Land drains will not resolve the problem in a part of the garden that frequently floods and is saturated. Under such circumstances, any idea of establishing a pool in that area should be abandoned. However, land drains can resolve most of the problems that very wet soil has the potential to create. So if you are thinking of putting your pool in a part of the garden that is often very wet, lay some suitable land drains before you begin construction.

The soil structure can also have an influence upon the construction method used. Most gardeners have a preconceived idea of how they will build their pond, long before they have finalized the site. In most cases, the structure or quality of the soil will be unimportant, but some soils do place constraints upon construction methods.

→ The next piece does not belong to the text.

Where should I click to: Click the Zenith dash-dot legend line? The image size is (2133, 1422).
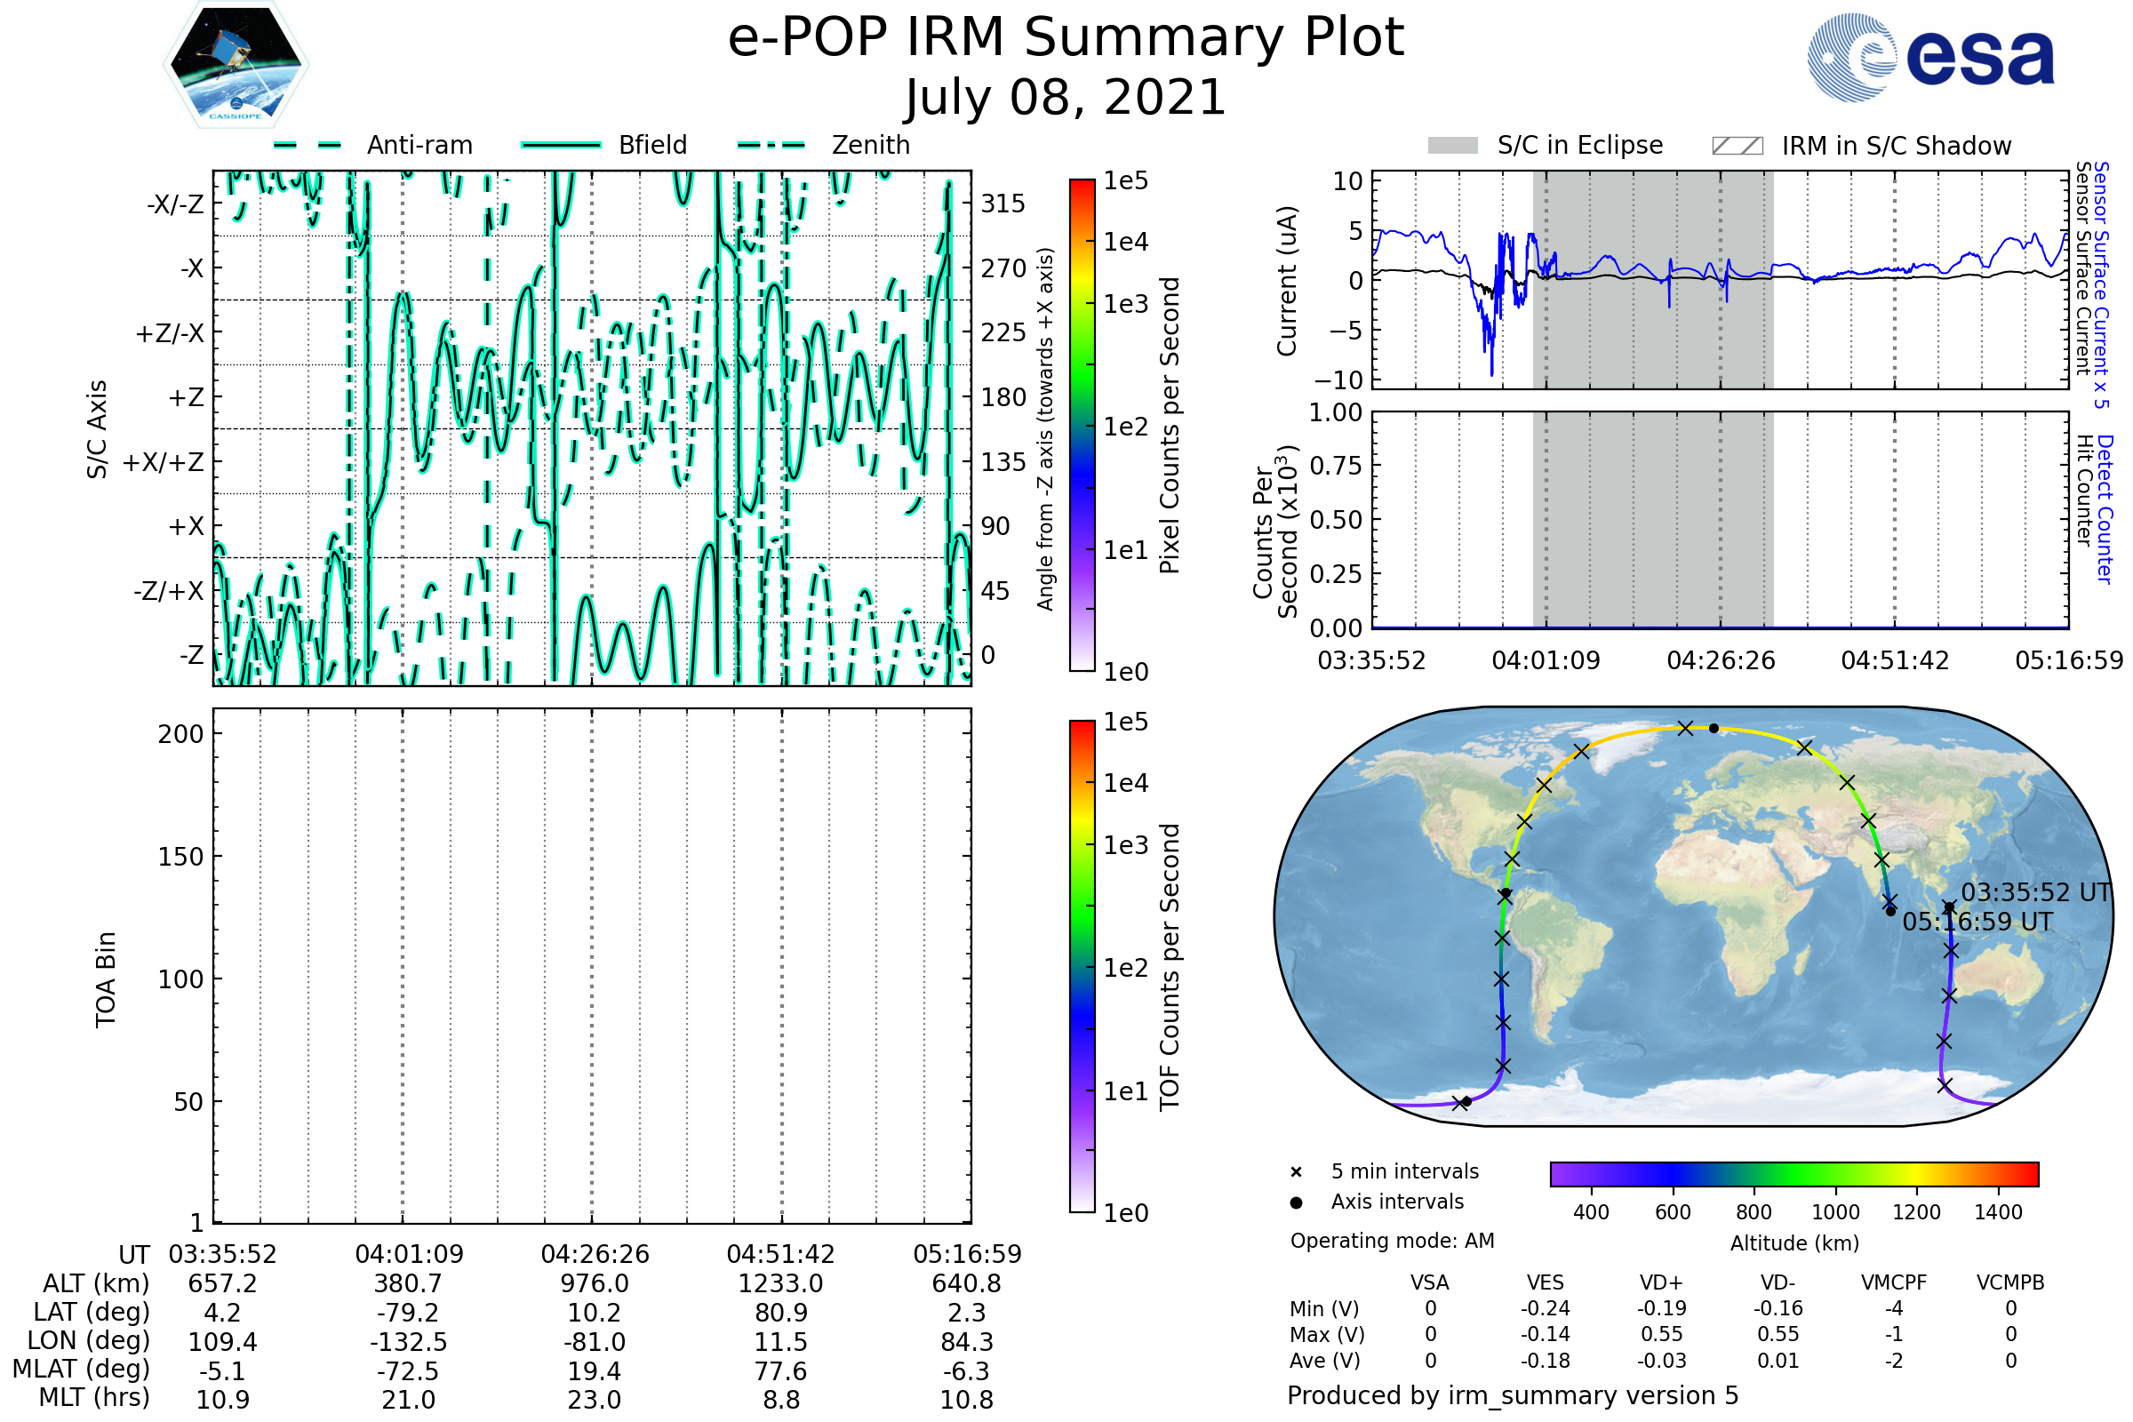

It is difficult to fit a liner into a free flowing sandy soil because the excavation is unlikely to retain its shape. On the other hand, it is much easier to fit a pool liner into an excavation dug out of clay or a heavy loam soil, where the slicing spade cuts through the ground like cheese. However, clay soils expand and shrink, depending on their moisture content, which is not good news for anyone contemplating a concrete pool. The often quite marked soil movements beneath the concrete, especially during a hot dry summer, when shrinkage can be considerable, may cause the even the most expertly laid concrete to fracture. If you are uncertain of what lies beneath the surface of the soil, it is a good idea to dig a small trial hole in the proposed site of your pond and examine the soil structure carefully before committing yourself to a particular pool construction method.


SERVICES

Apart from providing drainage, you should take care in identifying services; not just those that might be required, but also those that already exist in the garden. Nothing is more frustrating than deciding upon a site for all the right reasons, then discovering that a gas or water main passes right through the middleof it. Modern service installations will often be deep enough to pass harmlessly beneath the area that you want to excavate, but older systems may not be far beneath the surface. Apart from the danger of disrupting your domestic supply through accidental damage during construction, it is not desirable to have them close to your water garden.

Of course, some services will be essential. If moving water will be part of the feature, an electricity supply will be vital, and if you want to top up the pool to compensate for evaporation, a discreetly placed tap will be useful. Thus, before finally deciding upon the exact position of the pool, the presence of any existing services must be determined, and you must be sure that it is practical to establish any that are required.